• [The data]:
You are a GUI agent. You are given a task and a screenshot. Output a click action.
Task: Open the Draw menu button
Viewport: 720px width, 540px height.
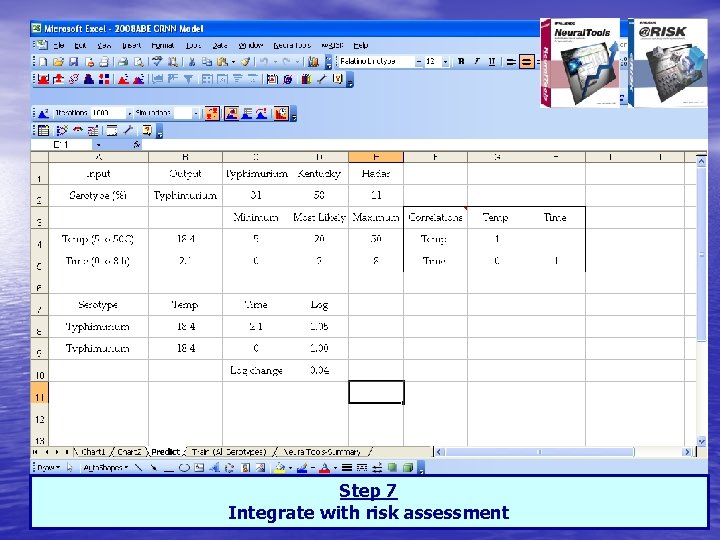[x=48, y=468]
* * *
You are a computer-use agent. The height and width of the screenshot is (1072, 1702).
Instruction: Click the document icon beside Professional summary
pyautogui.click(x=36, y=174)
==
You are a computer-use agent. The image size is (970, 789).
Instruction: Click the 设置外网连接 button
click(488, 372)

• [Directions for this task]:
For every line above that includes the word "agent", return the line.

• [Answer to this task]:
You are a GUI agent. You are given a task and a screenshot. Output a click action.
You are a computer-use agent. The height and width of the screenshot is (1072, 1702).
You are a computer-use agent. The image size is (970, 789).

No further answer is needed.